Count the lines in the records below that contain the string "accomplish", with case counting, and reply with only that number.

(Stored entries)
◇ ◇ ◇ ◇ ◇

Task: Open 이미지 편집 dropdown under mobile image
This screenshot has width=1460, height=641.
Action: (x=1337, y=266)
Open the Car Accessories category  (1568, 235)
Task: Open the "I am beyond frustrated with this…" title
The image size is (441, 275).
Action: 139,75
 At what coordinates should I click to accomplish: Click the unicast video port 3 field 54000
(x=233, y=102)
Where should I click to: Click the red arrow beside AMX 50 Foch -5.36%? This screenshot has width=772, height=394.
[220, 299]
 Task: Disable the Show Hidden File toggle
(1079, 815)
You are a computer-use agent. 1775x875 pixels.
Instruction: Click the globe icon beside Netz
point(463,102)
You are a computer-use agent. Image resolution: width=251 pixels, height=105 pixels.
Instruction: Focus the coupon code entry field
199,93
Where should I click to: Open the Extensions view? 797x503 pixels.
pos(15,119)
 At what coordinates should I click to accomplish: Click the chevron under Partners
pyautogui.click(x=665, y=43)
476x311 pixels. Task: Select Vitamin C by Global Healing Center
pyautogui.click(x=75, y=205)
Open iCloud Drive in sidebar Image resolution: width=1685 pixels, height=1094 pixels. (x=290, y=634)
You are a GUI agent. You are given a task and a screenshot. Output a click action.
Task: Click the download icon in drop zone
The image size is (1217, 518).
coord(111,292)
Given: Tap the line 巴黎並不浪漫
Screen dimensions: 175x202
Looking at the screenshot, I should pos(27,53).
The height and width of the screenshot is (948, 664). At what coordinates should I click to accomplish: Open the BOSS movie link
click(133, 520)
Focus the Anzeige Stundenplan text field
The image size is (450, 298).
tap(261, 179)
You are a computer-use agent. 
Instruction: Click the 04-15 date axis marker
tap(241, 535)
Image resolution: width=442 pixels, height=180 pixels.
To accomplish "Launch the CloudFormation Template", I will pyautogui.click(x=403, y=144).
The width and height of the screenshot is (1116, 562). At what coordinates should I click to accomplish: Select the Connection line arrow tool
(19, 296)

◇ ◇ ◇ ◇ ◇

- _Result_
5